July 7, 2020 | The Predictable

A best-selling Canadian author of 14 books on economic trends, real estate, the financial crisis, personal finance strategies, taxation and politics. Nationally-known speaker and lecturer on macroeconomics, the housing market and investment techniques. He is a licensed Investment Advisor with a fee-based, no-commission Toronto-based practice serving clients across Canada.

“I’m a dude that’s trapped in Eastern Europe,” writes Marvin, “due to divorce/child custody.” Hmmm. Sounds serious. But I didn’t ask. “I’ve enjoyed your blog for many years, and to be super honest, as I sit in this hell-hole, reading it each night along with your witty remarks makes me feel a little closer to home.”

But Marvin’s perplexed. How, he wonders, in the middle of a pandemic, could Canadians be so weird?

How is that housing in Ontario is still undergoing bidding wars?  A friend of mine is a RE agent in Ottawa, and last night I heard from her that she’d been ‘losing’ deals for the past two weeks, getting outbid even when coming in 80K over asking on residential homes in Ottawa?  This seems crazy.  Ottawa is a sleepy town inhabited by civil servants.  They may have relatively stable jobs, but they’re also not seeing massive increases in earnings year over year.  So what gives?  How the heck are people engaging in bidding wars at a time when the economy is taking a massive dump, unemployment is gargantuan, and everybody is already up to their ears in debt?  None of it seems to make any sense.  I’m somewhat concerned, as I’d like to come home in the next few years, and it seems like I’ll be walking into a situation where buying a home will cost an absurd amount of money (either in the GTA or Ottawa; my two preferred destinations).

It gets worse, M. The latest housing stats out of Toronto this week give the impression people are partying like its’s 2016 all over again. You remember that, of course. Multiple bids. Blind auctions. Drive-by viewings. Unconditional offers. Rockstar realtors. Bully buyers. Greedy vendors. Endless FOMO.

According to the continent’s largest real estate board, the only epidemic is among buyers infected with house lust. The better part of 9,000 properties changed hands in Toronto, an increase last month from May of 84%. Yes, eighty-four. Semis jumped in price by 22% year/year – meaning the average cost of half a house is now $1.3 million. The average property gained almost 12%, while prices of detached passed the $1.5 million market, an increase of 14%.

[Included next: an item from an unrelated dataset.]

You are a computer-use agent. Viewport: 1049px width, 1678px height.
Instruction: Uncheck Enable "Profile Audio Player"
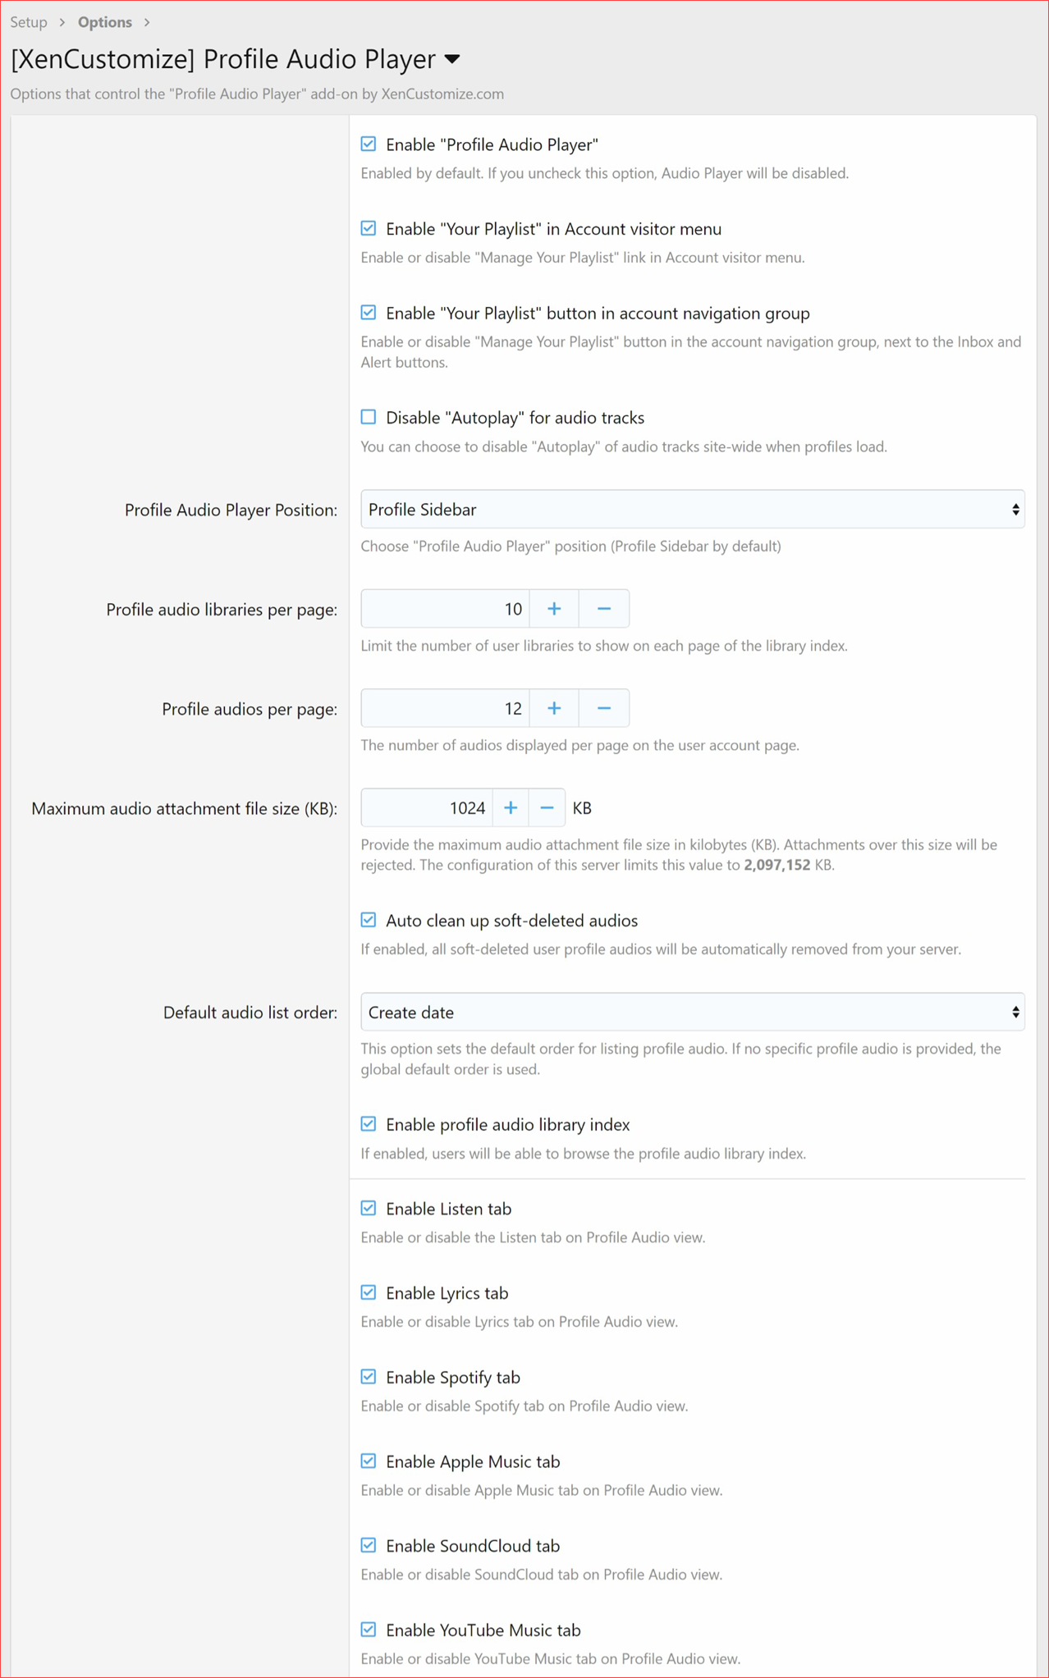pyautogui.click(x=369, y=144)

The realtors point especially to, “a resurgence in the higher-end market segments,” and forecast that by the time this strange year ends there will have been an increase in average prices, just like Covid never came.

Okay, so what gives? Marvin’s quite right in pointing out the obvious, even while he rots in the Old World. Canadian unemployment is in double-digits and will stay there all year. Eight million on pogey. A million mortgage deferrals. GDP hollowed out 12% in one month. Public finances shredded (more on that tomorrow). Empty downtown streets. Travel and border restrictions. Mandatory masks in Toronto. Social distancing. Emergency powers. Why were nine thousand people in one city confident enough to buy houses averaging a million bucks each? Are they not paying attention?

Nah. Of course not.

Regular addicts will have noted this is exactly what the pathetic blog told you would happen. During 100 days of viral terror, lockdowns, quarantines, bumwad-hoarding and non-stop panic from the Coronavirus Broadcasting Corporation real estate sales plunged and prices dipped. Showings stopped. Sellers retreated. The market croaked.

But that was followed by the unleashing of pent-up demand since, after all, Covid came right at the start of rutting season, when hormonal young couples paw the earth, flare their nostrils, bellow, rear back and thunder towards open houses. What normally happens in April this year juiced June. Meanwhile two more factors assured a big jump in prices as sales resumed. First, available listings have crashed – down year/year in Toronto by a third (and similarly in Ottawa, Vancouver and Montreal). More demand and less supply means a surge in values. Second, Covid caused central banks everywhere to crush interest rates and add stimulus to a collapsing economy. So now we have five-year fixed-rate mortgages at just a hair above 2%. Cheap financing means more borrowing, which escalates property costs.

This explains the current situation. What lies ahead?

Here’s what we know so far:

  • Mortgage deferrals will end. No way do the banks want to forego interest on $180 billion in home loans any longer than they much. This means hundreds of thousands of people who have made no payments must start again this autumn. But jobs are slow to return, suggesting many people may bail. More listings coming.
  • CERB can’t last forever. The feds cannot afford this level of support. It, too, will taper away as 2020 draws to a close. Less income support means more tough choices for households without employment. Expect an increase in listings.
  • The pandemic will ease as time passes. Slowly, albeit, but the outcome is known – a slowed rate of infection in Canada, better therapies, maybe a vaccine. Potential sellers will lose their fear of opening their homes to buyers. Yes, more listings.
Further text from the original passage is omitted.